Keywords: Mass spectrometry, glycosylation, glycomics, bioinformatics

Graphical Abstract

graphic file with name nihms699291u1.jpg

1. Introduction

Glycosylation is one of the most common and important post-translational modifications of proteins, involved in crucial biological processes such as sperm-egg binding, immune system recognition and evasion, virus cell entry and exit, and a variety of other diseases including cancer. Glycan modifications are much more complex than low-mass protein modifications such as methylation, acetylation, and phosphorylation, because glycans are built enzymatically and have various oligosaccharide compositions and numerous isomers for most compositions.

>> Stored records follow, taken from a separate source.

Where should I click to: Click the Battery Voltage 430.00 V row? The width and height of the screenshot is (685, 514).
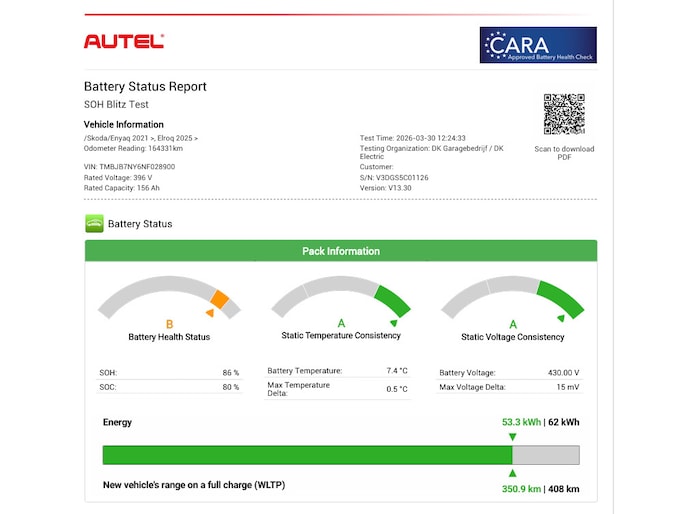click(x=509, y=372)
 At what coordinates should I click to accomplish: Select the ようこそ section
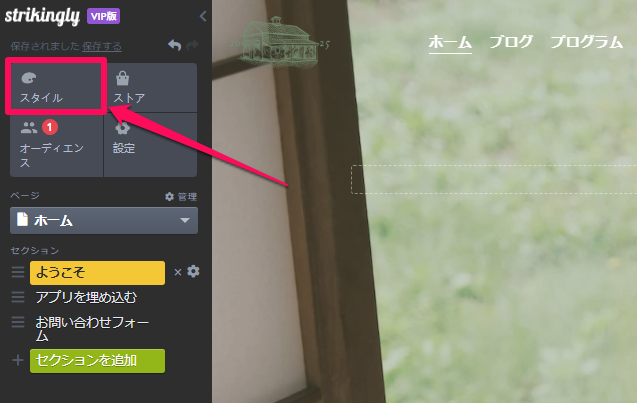98,273
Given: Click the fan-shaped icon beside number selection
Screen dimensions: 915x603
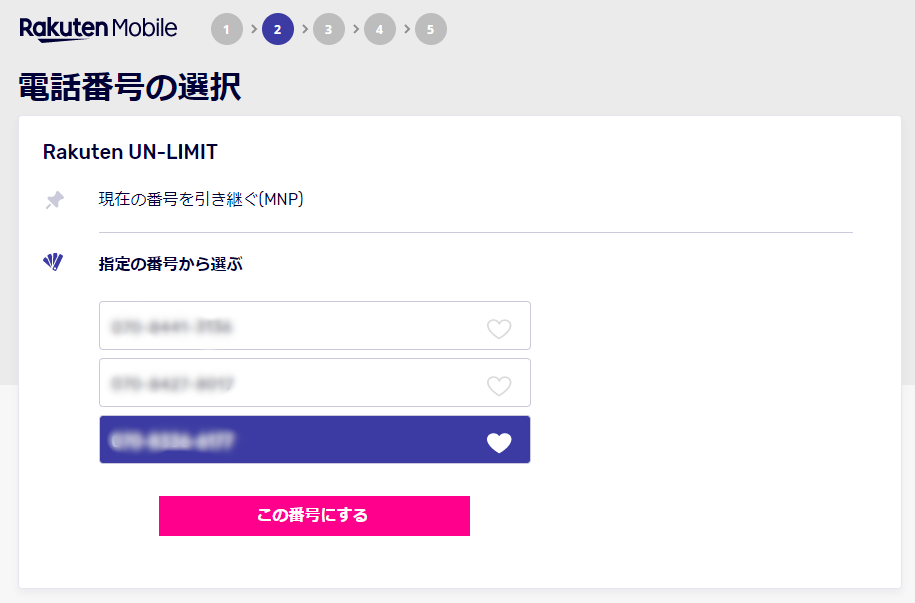Looking at the screenshot, I should coord(53,262).
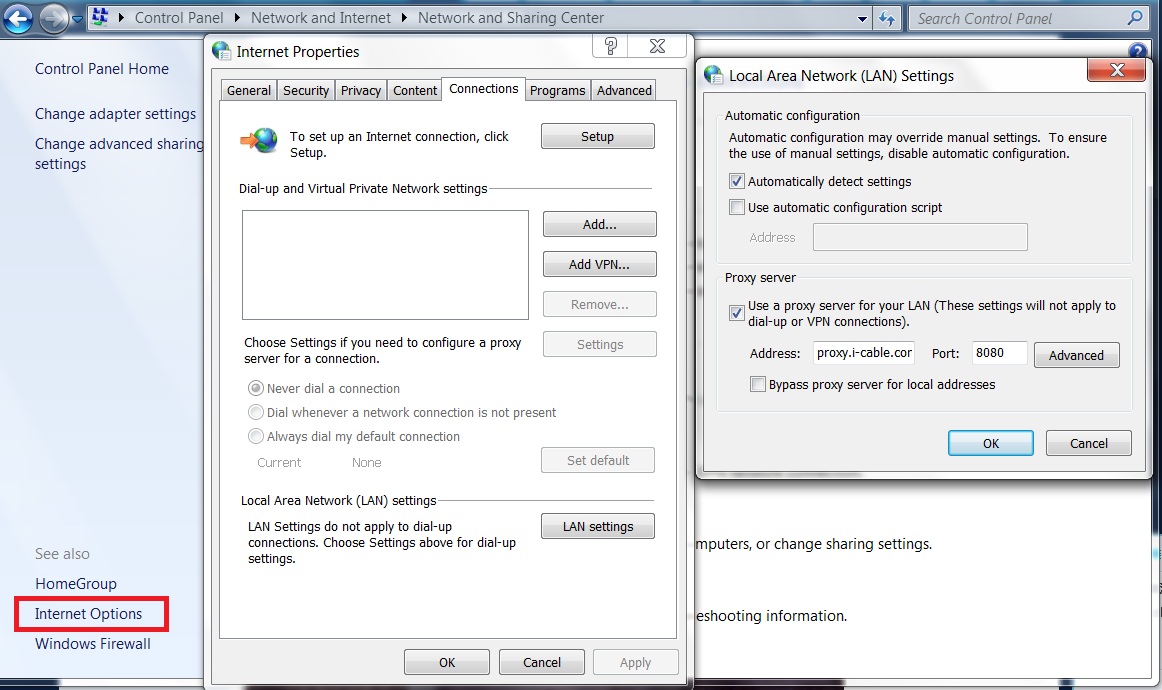The height and width of the screenshot is (690, 1162).
Task: Open help via blue question mark icon
Action: (x=1137, y=52)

Glycosidic and peptide bonds also exhibit different fragmentation properties in mass spectrometry, so that it is difficult to simultaneously fragment both the glycan and peptide of a glycopeptide. Hence for ease of data acquisition and data analysis, glycans are most often studied after release from their protein carriers. MALDI-TOF mass spectrometry has proven to be one of the most successful methods [1, 2] to study detached N- and O-linked glycans, because of its efficient ionization of permethylated glycans, extensive m/z range, and large dynamic range in measured intensity. A MALDI-TOF profile of detached N-glycans from a single tissue sample often contains 50 or more easily discernible peak series, each representing a distinct glycan mass and its natural isotopic variants. Assigning these peaks to likely glycan structures is an important data analysis step, essential for forming hypotheses or inferences about biosynthetic pathways, enzyme activity, cell signaling, or biomarkers.

Glycan structures can be specified at various levels of detail. Oligosaccharide composition, meaning the number of pentose units, hexose units, N-acetyl hexosamines, deoxyhexoses, etc., is relatively easy to obtain; an accurate glycan mass alone is often sufficient to determine the composition, or to determine it except for the ambiguity left by the fact that the mass of deoxyhexose and N-acetyl neuraminic acid (NeuAc) equals the mass of hexose and N-glycolyl neuraminic acid (NeuGc). The cartoon (or topology) level of detail specifies the tree of connections among the monosaccharides, but not the “linkage information”, that is, the exact types of glycosidic bonds between linked monosaccharides. This level cannot be obtained from glycan mass alone, but expert knowledge can often supply one or at most a few most likely cartoons for low-mass glycans, say those below 4000 Da. High-mass glycans may have 10s or even 100s of plausible cartoons. The complete structure specifies the topology and also the “linkage information”, for example, “beta 1,4”, specifying the positions of the carbons and the stereochemistry of the glycosidic bond between each pair of linked monosaccharides. Topology can be obtained with minor ambiguities from MS2 (tandem mass spectrometry), but for linkage information extensive MSn [3] and/or exoglycosidase digestions [4] may be necessary to obtain structures that are well supported by observations.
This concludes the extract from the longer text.